Document extract:
== == ==
The Bank of England left Bank Rate on hold at 3.75% at its April meeting, with only Chief Economist Huw Pill backing a 25-basis-point hike in an eight-one vote, though Governor Andrew Bailey stressed that a long period of higher energy prices would mean higher rates.
The BOE did not select a specific “central projection” for the economy, the only time it has failed to do since apart from during the Covid pandemic, and instead set out three scenarios conditioned on different paths for energy prices and the strength of second-round effects.
Bailey and deputy governors Sarah Breeden and Clare Lombardelli placed weight on the median of the three scenarios - Scenario B - which implied oil prices rising slightly higher than the futures curve implies. This scenario, applying mechanistic rules, saw Bank Rate peaking in a range of 3.9% to 4.4%. (See MNI POLICY: BOE To Put Scenarios Centre Stage)
Bailey described the April decision as "an active hold" rather than merely reflective of a "wait-and-see" approach.
"It's not the case that we're ... giving a slightly covert message that interest rates are going to go up notwithstanding what we've decided today," he told the press conference.
"There's a good case for holding rates now, but we must recognise that a prolonged spike in energy prices, as in Scenario C, could lead to a higher Bank Rate.”
Scenario C, with oil prices reaching USD130 a barrel, saw Bank Rate as high as 5.5% and inflation potentially exceed 6%.
LITTLE TIGHTENING
In the minutes, Lombardelli said she placed more weight on Scenario B than the more benign Scenario A and that the tightening in monetary and financial conditions since the Iran war started was warranted. Breeden highlighted that while this tightening in financial conditions has guarded against current second-round effects, there are two-sided risks, and that firms and workers may be more sensitive to higher prices after a prolonged bout of elevated inflation even if demand may weaken further.
Deputy Governor Dave Ramsden also identified two-sided risks as labour market conditions continued to weaken and demand is subdued, but he thought there were "upside risks to energy prices relative to futures curves" and said he placed equal weight on scenarios A and B.
Pill and Catherine Mann emphasised the risk of a persistent inflationary shock, with Pill saying that he considered the risk of second-round effects in each of the three scenarios to be skewed to the upside and Mann saying agency intelligence and the DMP Survey suggest that firms likely possess more pricing power than embodied in the scenarios. Megan Greene also expressed concern about firms' pricing power and the potential for second-round effects. (See MNI INTERVIEW: Robust Policy Backs BOE Hike - Ex-MPC Saunders )
FRACTURED COMMITTEE
Swati Dhingra, who had consistently voted for a lower path for Bank Rate, said that "the balance of risks around the inflation outlook has shifted to the upside," and that all three scenarios "remain in play."
Alan Taylor placed the most weight on "the zone between Scenario A and the path with standard treatment, where conflict subsides and energy prices moderate to year-end," which "would entail a hold for some time, then a move to a neutral or accommodative stance."
== == ==
Source information:
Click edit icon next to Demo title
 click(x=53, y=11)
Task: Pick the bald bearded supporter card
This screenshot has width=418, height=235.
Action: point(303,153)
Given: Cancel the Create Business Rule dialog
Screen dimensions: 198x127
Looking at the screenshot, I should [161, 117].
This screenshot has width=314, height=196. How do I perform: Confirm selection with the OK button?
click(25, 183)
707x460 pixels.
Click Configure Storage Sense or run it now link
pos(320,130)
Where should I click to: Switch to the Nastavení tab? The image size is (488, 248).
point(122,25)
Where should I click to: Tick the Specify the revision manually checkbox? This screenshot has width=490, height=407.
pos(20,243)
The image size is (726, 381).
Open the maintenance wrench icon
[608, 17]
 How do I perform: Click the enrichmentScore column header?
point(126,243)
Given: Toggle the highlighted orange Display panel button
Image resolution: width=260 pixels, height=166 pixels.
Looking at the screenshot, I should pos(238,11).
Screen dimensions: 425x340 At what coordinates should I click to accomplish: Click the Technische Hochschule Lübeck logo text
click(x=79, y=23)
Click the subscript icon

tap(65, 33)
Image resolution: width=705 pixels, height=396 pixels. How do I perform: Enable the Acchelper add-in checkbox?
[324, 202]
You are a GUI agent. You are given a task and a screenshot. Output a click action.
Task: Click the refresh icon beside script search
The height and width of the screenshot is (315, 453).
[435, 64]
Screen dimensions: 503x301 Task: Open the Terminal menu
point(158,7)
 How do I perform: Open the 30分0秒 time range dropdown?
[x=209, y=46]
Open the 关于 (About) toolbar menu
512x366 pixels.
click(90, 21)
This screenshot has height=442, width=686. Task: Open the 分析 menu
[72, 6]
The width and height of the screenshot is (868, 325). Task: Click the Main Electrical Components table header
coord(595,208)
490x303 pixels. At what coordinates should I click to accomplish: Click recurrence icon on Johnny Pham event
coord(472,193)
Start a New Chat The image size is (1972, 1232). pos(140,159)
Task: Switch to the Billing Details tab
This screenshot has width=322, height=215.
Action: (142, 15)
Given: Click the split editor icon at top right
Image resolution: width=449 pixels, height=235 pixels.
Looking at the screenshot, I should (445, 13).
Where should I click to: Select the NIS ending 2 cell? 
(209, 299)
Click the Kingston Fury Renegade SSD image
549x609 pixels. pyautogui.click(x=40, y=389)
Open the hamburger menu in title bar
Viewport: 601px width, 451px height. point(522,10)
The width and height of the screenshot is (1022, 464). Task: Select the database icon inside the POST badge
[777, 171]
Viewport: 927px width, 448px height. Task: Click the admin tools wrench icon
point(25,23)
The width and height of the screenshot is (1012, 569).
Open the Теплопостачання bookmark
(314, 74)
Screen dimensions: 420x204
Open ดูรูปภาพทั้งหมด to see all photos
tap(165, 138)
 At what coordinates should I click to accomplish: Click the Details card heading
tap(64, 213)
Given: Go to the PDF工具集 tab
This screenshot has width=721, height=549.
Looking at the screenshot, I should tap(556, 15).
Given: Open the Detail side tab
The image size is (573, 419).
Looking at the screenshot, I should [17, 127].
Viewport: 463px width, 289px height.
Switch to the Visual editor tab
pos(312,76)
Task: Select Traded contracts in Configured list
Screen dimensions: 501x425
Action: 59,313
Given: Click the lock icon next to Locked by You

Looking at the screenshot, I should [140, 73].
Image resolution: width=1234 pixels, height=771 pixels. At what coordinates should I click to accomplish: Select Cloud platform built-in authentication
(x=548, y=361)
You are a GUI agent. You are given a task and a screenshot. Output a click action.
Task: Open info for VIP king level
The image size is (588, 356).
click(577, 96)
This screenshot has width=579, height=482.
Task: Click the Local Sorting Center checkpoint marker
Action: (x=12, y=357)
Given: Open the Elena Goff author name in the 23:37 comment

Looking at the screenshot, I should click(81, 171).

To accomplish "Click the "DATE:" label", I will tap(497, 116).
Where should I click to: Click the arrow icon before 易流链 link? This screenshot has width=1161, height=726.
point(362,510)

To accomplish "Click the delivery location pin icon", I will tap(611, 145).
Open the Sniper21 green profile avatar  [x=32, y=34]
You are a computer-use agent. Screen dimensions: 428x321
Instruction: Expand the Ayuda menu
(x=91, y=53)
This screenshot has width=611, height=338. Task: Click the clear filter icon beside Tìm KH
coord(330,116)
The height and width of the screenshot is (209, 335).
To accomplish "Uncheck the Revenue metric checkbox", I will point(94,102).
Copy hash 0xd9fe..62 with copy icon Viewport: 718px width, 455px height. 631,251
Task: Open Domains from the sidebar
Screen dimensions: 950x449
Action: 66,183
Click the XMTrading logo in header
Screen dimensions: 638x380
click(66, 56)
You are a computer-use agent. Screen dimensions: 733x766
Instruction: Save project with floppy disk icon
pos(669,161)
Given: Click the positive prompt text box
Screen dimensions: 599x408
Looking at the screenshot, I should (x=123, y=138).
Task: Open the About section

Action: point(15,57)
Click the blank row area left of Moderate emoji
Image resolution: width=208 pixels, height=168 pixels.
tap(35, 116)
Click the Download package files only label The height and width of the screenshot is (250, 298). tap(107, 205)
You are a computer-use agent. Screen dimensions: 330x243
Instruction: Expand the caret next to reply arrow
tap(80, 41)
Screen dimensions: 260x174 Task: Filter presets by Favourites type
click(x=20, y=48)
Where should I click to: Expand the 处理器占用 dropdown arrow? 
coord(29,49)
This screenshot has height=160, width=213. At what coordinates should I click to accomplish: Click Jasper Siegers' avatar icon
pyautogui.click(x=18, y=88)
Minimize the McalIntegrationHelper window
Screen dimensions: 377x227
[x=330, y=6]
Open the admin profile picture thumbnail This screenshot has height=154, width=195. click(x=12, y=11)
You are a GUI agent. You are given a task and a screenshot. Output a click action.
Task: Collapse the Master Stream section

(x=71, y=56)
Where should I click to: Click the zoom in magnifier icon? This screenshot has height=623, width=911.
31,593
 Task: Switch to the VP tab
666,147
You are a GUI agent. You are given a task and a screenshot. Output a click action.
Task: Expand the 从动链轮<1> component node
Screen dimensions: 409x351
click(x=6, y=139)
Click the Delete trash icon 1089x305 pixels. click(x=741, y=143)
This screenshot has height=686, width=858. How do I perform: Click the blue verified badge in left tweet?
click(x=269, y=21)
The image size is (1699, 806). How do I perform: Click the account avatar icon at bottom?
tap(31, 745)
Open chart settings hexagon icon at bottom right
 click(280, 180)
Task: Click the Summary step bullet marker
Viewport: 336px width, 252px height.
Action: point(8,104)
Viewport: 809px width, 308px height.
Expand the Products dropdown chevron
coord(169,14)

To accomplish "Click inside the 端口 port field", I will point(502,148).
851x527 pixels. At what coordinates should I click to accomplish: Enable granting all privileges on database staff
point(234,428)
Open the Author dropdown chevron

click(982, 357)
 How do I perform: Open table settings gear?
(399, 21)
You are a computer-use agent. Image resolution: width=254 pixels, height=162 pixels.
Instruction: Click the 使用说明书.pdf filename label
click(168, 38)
== == ==
Directions:
a: Reproduce word for word the part of the Bank of England article that begins at the words "Bailey described the" and ends after the words "potentially exceed 6%.".
b: List every person the Bank of England article identifies as a deputy governor.
c: Answer these questions from the Bank of England article:
(i) What was the vote count in the decision to hold Bank Rate at 3.75%?
(ii) What oil price per barrel does Scenario C assume?
(iii) In what range did Bank Rate peak under Scenario B?

Solutions to the tasks:
a:
Bailey described the April decision as "an active hold" rather than merely reflective of a "wait-and-see" approach.
"It's not the case that we're ... giving a slightly covert message that interest rates are going to go up notwithstanding what we've decided today," he told the press conference.
"There's a good case for holding rates now, but we must recognise that a prolonged spike in energy prices, as in Scenario C, could lead to a higher Bank Rate.”
Scenario C, with oil prices reaching USD130 a barrel, saw Bank Rate as high as 5.5% and inflation potentially exceed 6%.

b:
Sarah Breeden
Clare Lombardelli
Dave Ramsden

c:
(i) Eight-one.
(ii) USD130 a barrel.
(iii) 3.9% to 4.4%.